Background technology
Manganse Dioxide is as a kind of important inorganic functional material, and physics that it is special and chemical property make this type of material show wide application prospect in fields such as catalysis, ion-exchange, selective adsorption, biosensor, lithium-ion secondary cell and ultracapacitors.Result of study finds that the different-shape manganese bioxide material has been showed very big difference in nature, thereby the controlled preparation and the property research work thereof of different-shape Manganse Dioxide has been subjected to great attention.In recent years, the research work that ionic liquid is used for controlled preparation different-shape inorganic functional material got more and more, but carried out different-shape manganese oxide material preparation work report seldom with ionic liquid as soft template.

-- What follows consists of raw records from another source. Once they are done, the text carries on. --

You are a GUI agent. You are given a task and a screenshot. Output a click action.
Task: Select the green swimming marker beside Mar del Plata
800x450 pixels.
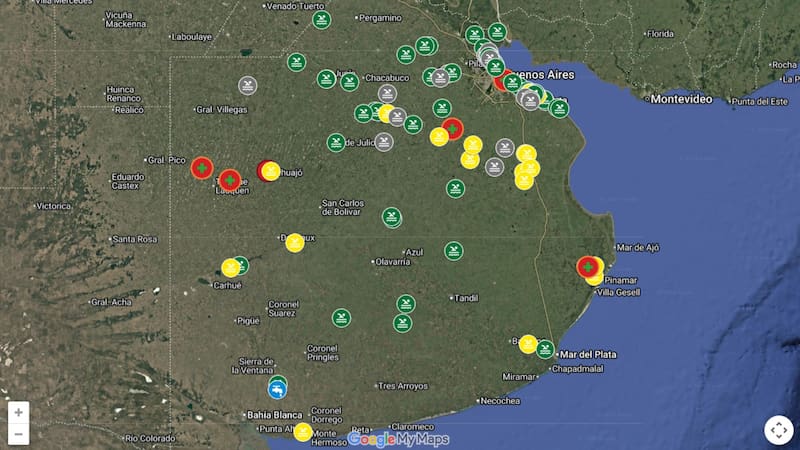click(545, 349)
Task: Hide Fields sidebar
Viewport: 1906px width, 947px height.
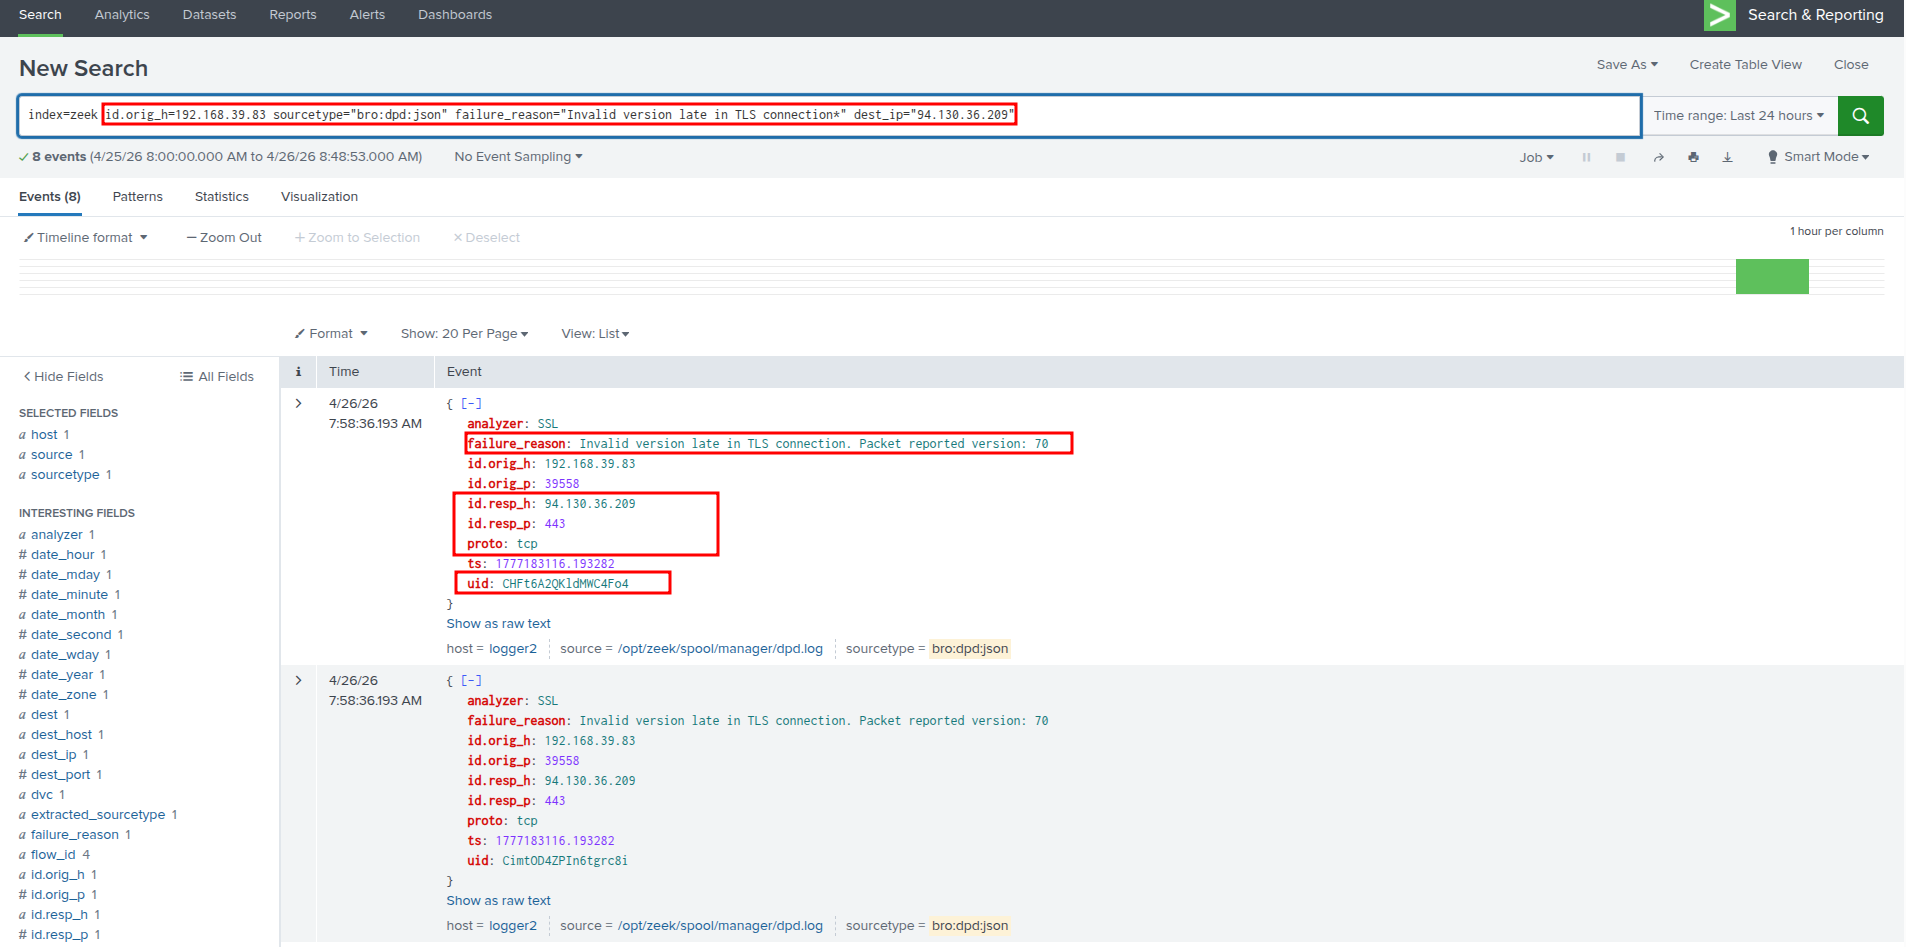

Compare with traditional tensio-active agent, ionic liquid at room temperature has low-steam pressure, good thermostability, good character such as wide electrochemical window and selective dissolution ability are strong.Over past ten years, ionic liquid has obtained widely using in field of inorganic material preparing technology, particularly has field such as ionic liquid material to obtain progress in the micro Nano material of metal nano material, non-metallic element material, silicon-dioxide, metal organosilicon, metal oxide, metallic sulfide, metal-salt, open skeleton structure, material that ionic liquid is modified and load.Ionic liquid has unique pattern for preparation, and the controlled inorganic functional material of crystalline phase provides new opportunity.
Summary of the invention
The technical problem to be solved in the present invention is to provide that a kind of method is simple, pattern is regular, the uniform preparation method of hollow manganese dioxide polyhedron of size distribution.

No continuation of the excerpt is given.